The task
The lines from the one containing "The width and" through the final line of the listing below are what the answer must repeat, exactly and only, leaving pictures out.

Source data
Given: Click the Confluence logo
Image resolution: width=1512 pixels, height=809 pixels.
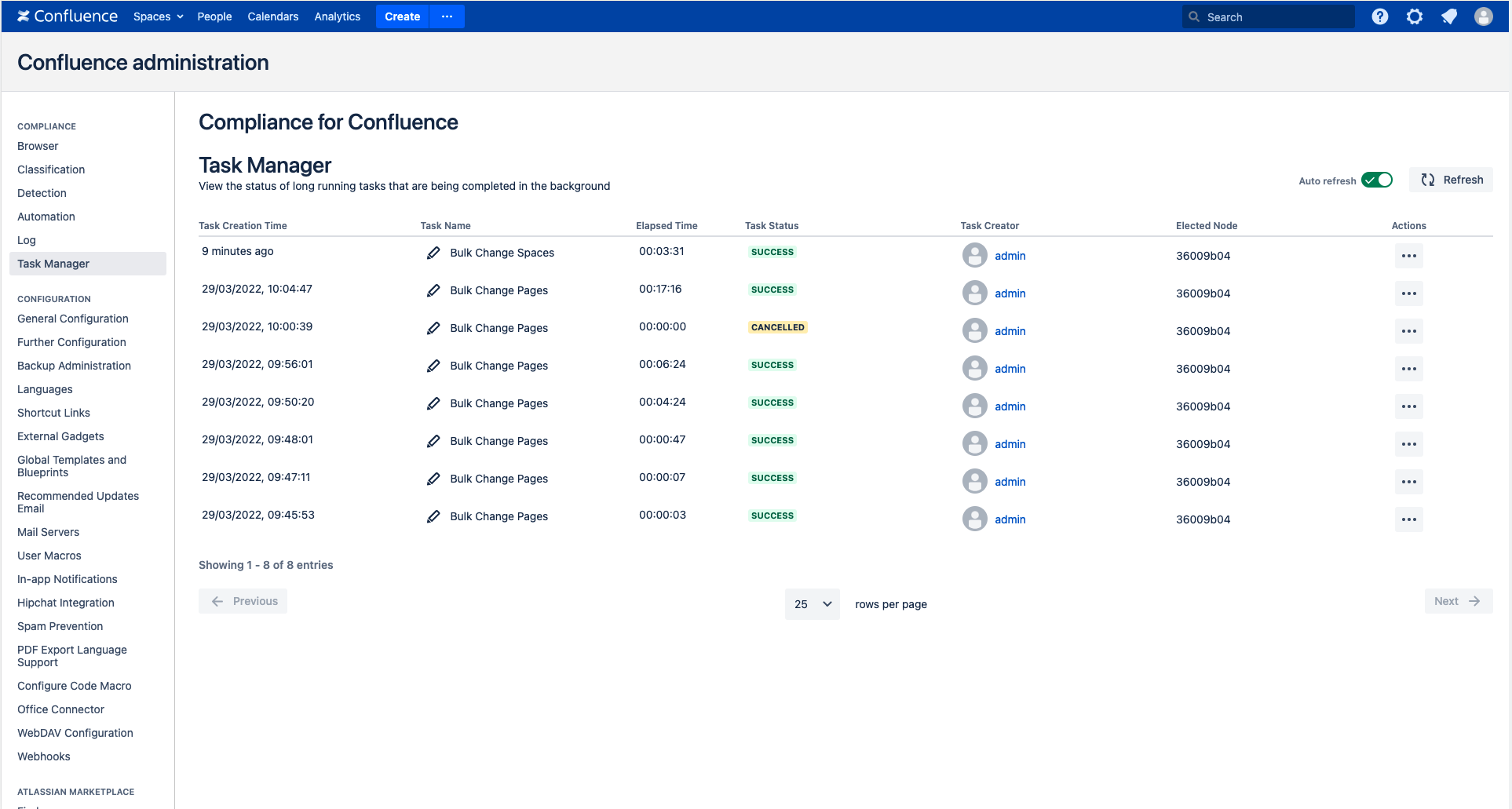Looking at the screenshot, I should click(68, 16).
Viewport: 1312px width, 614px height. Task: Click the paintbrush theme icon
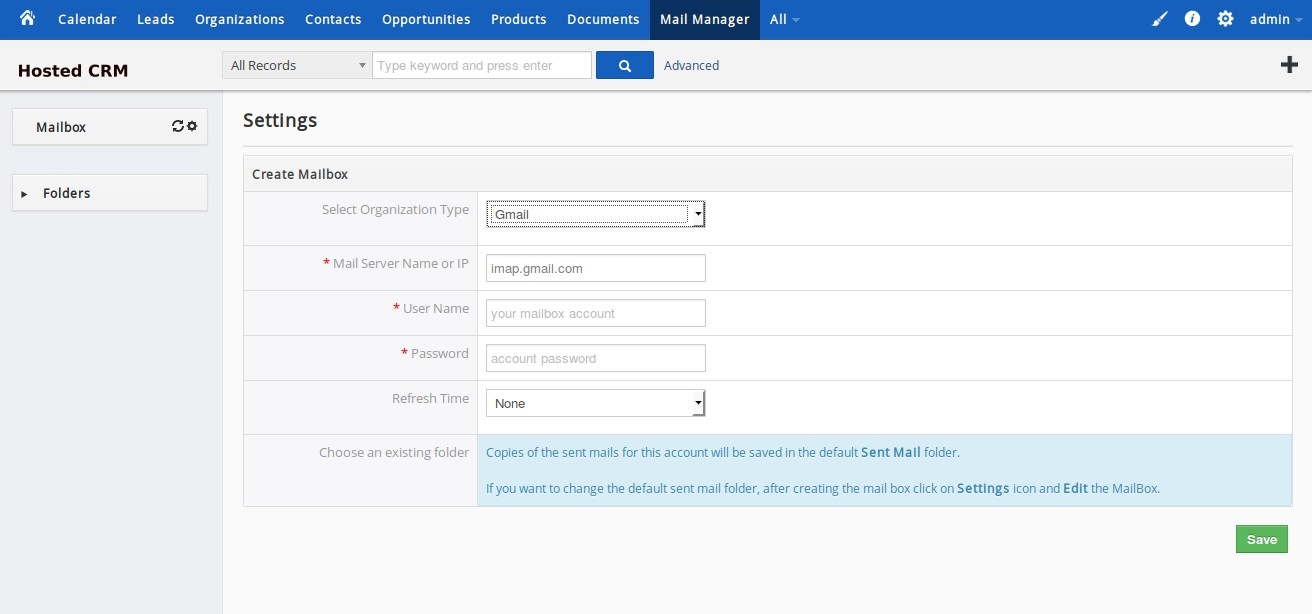(1159, 19)
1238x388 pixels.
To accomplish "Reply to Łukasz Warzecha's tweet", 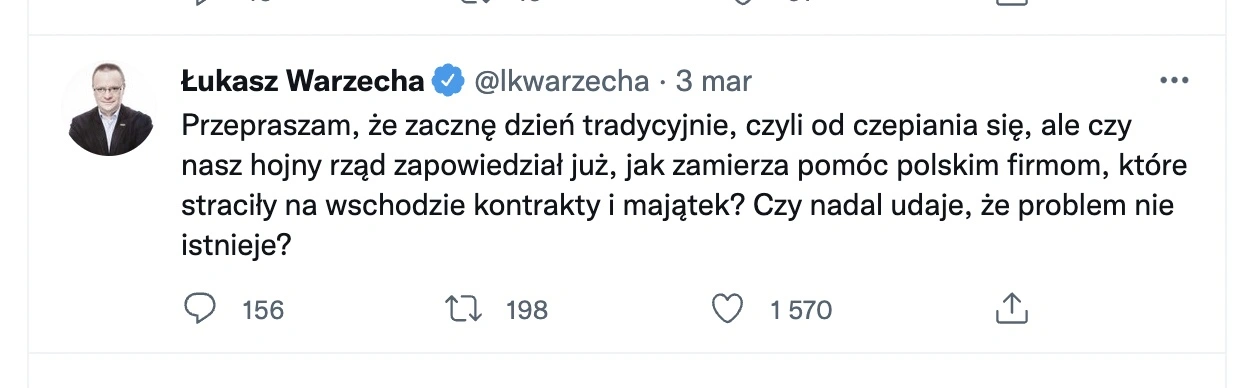I will pyautogui.click(x=201, y=309).
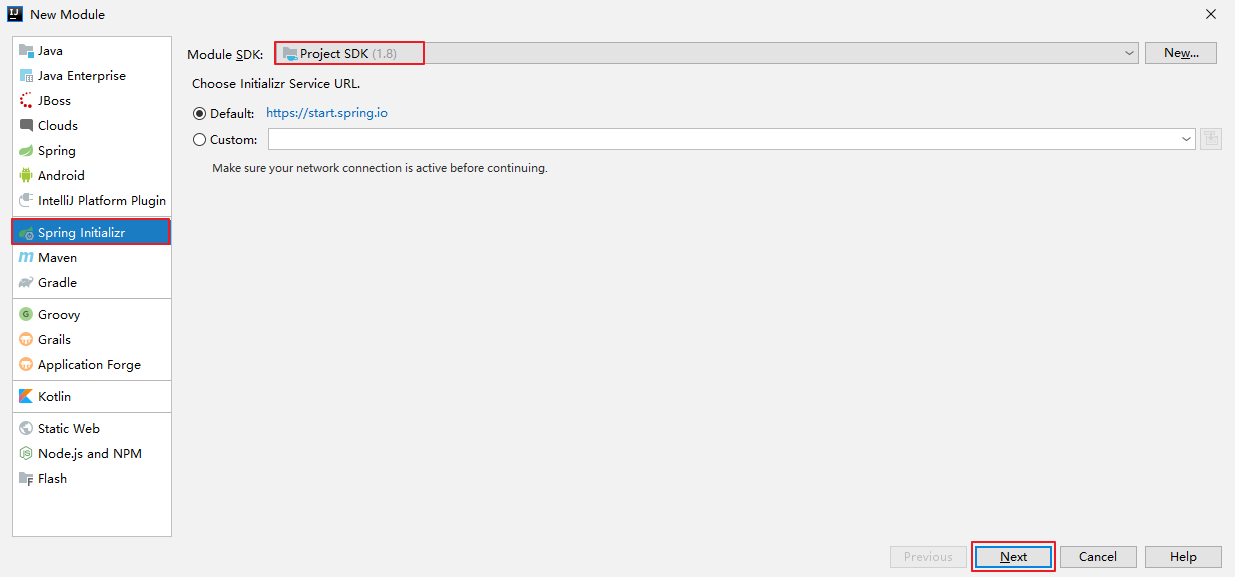Open the Module SDK dropdown
Screen dimensions: 1235x577
pos(706,53)
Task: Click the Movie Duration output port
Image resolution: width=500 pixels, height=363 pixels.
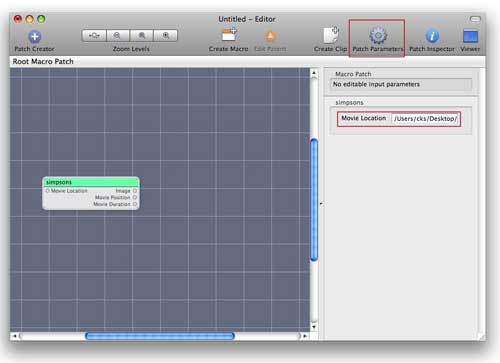Action: pos(135,204)
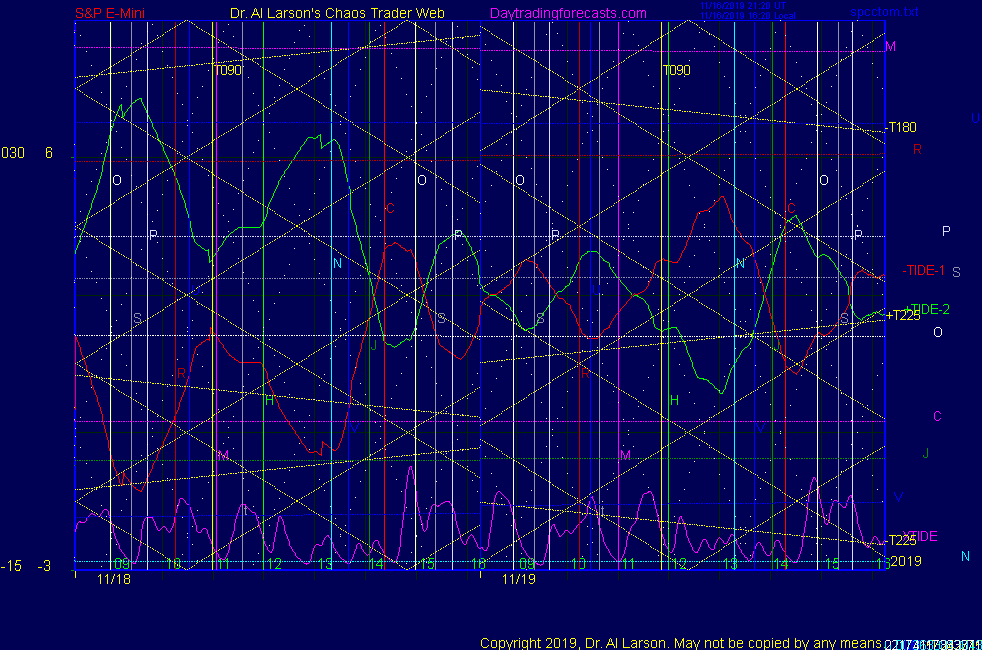Screen dimensions: 982x650
Task: Click the yellow 2019 year label
Action: (x=904, y=561)
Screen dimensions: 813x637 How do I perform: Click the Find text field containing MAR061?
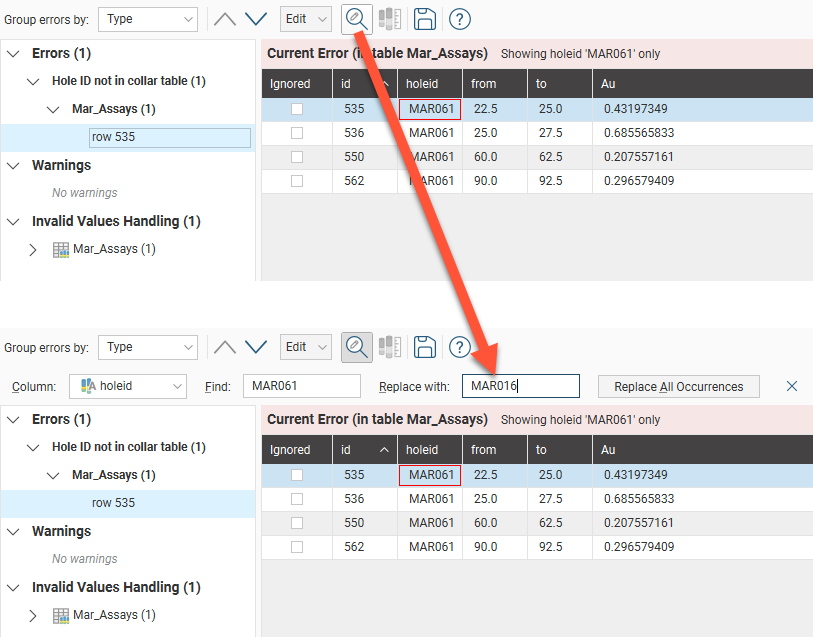click(x=300, y=386)

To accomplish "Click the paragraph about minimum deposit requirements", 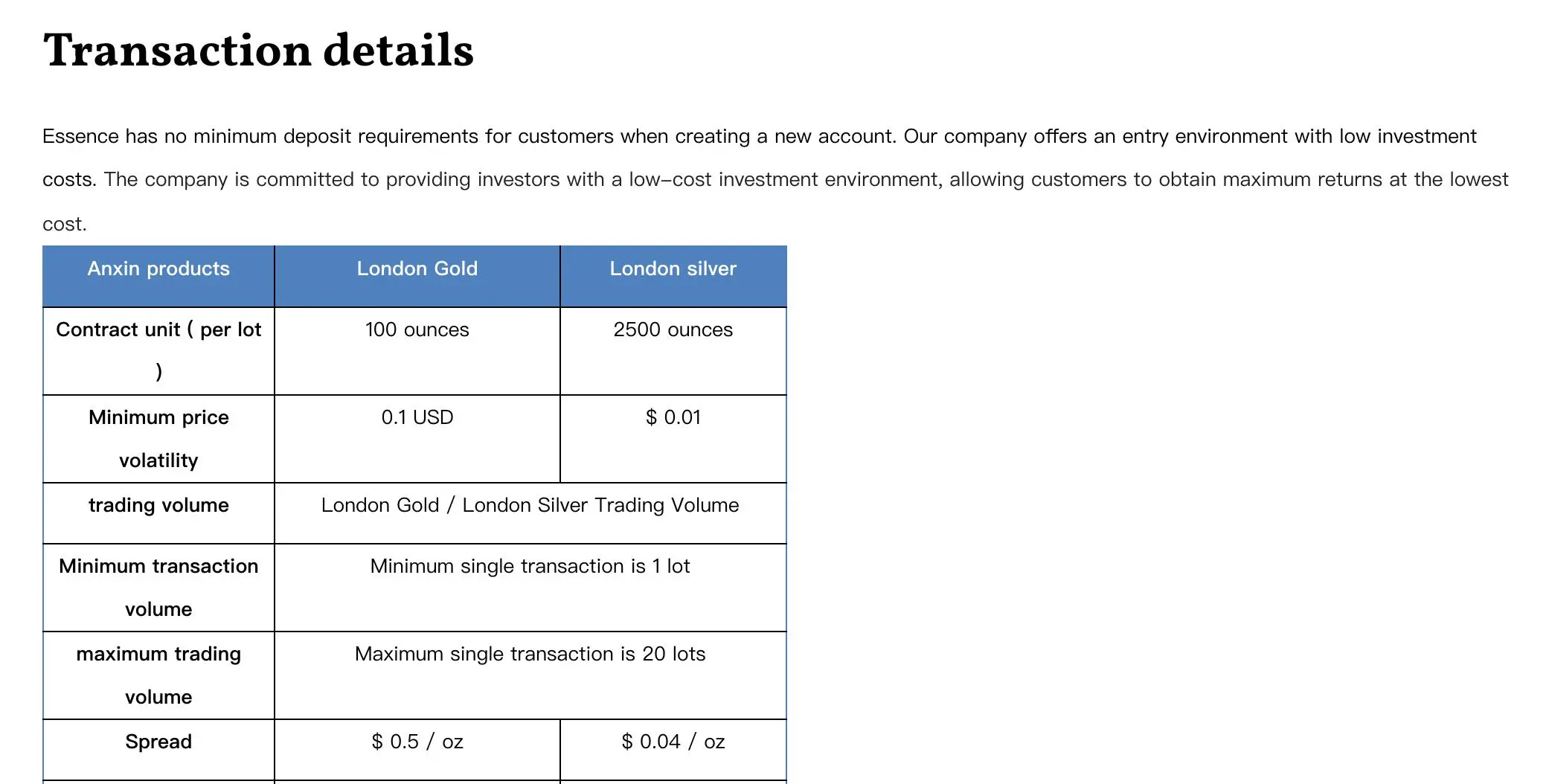I will point(775,179).
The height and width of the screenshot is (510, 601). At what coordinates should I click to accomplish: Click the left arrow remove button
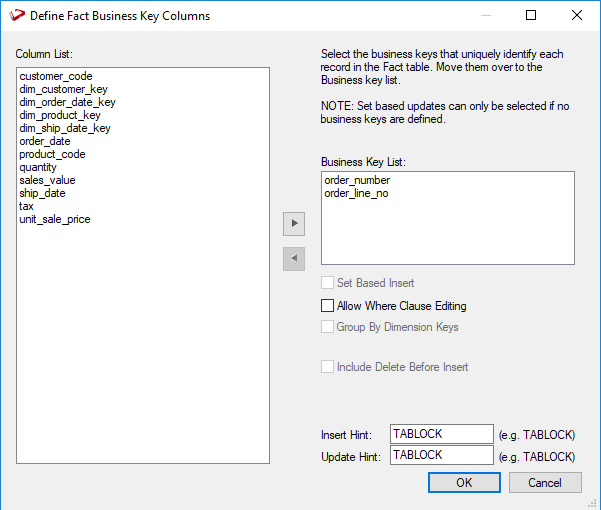tap(294, 259)
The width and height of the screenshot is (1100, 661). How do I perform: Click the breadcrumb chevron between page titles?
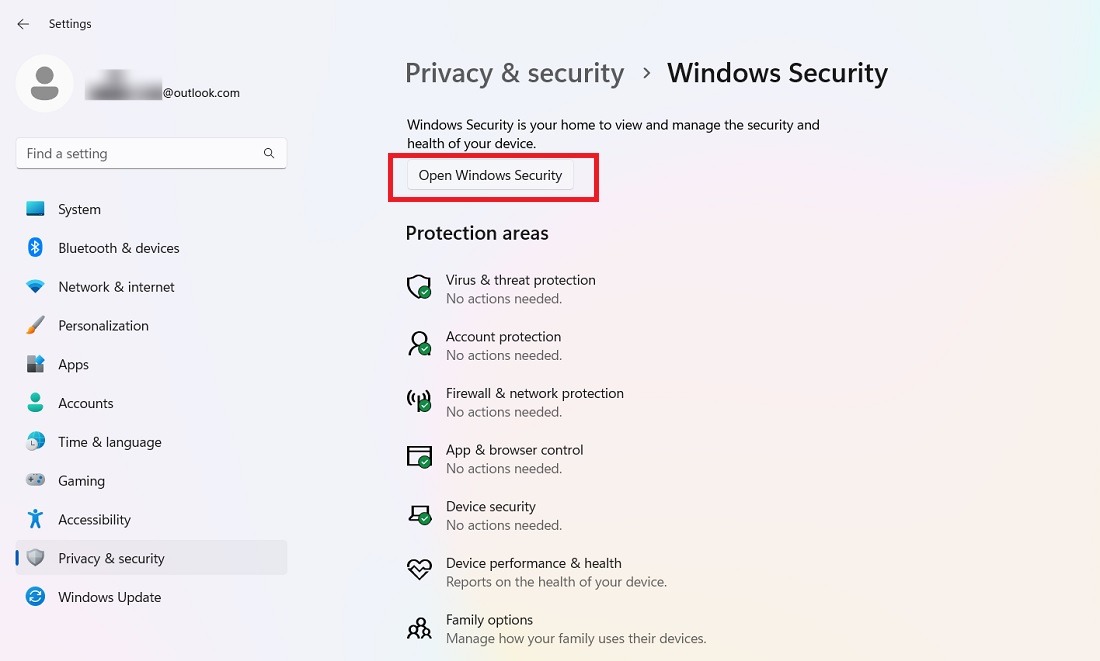[646, 73]
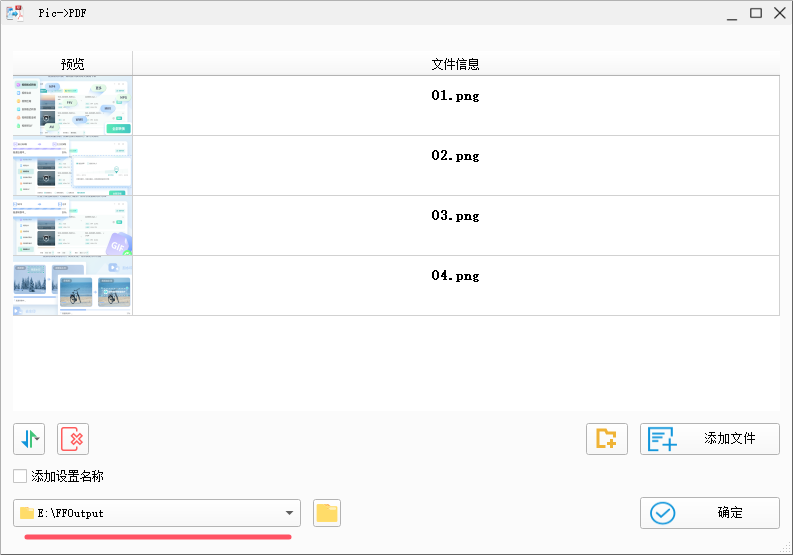Click the 文件信息 column header
This screenshot has height=555, width=793.
455,64
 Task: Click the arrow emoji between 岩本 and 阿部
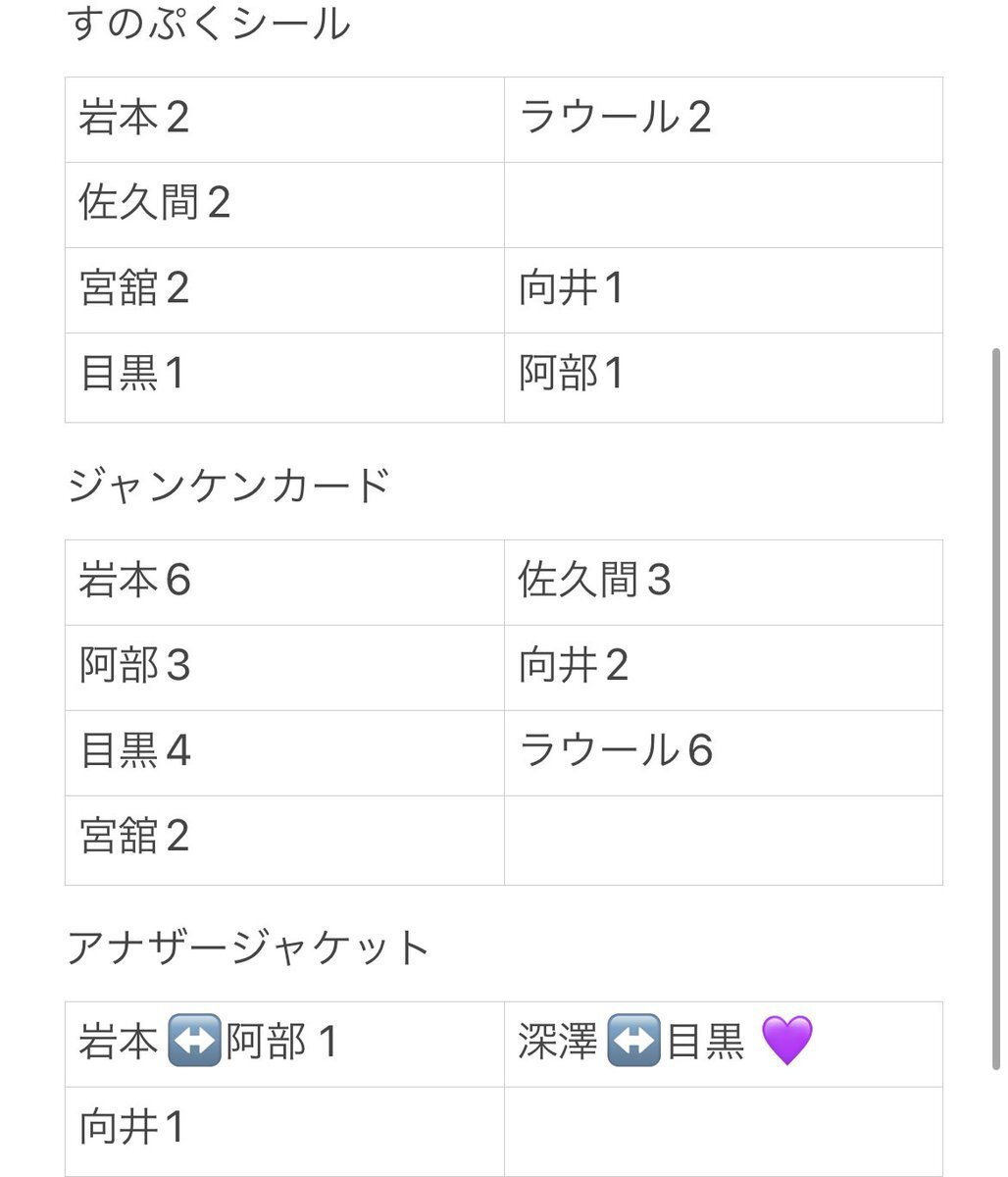194,1042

The answer
The width and height of the screenshot is (1100, 661). How do I perform: Click the breadcrumb chevron between page titles?
[646, 73]
Click the 文件信息 column header
This screenshot has height=555, width=793.
455,64
 Task: Click the arrow emoji between 岩本 and 阿部
194,1042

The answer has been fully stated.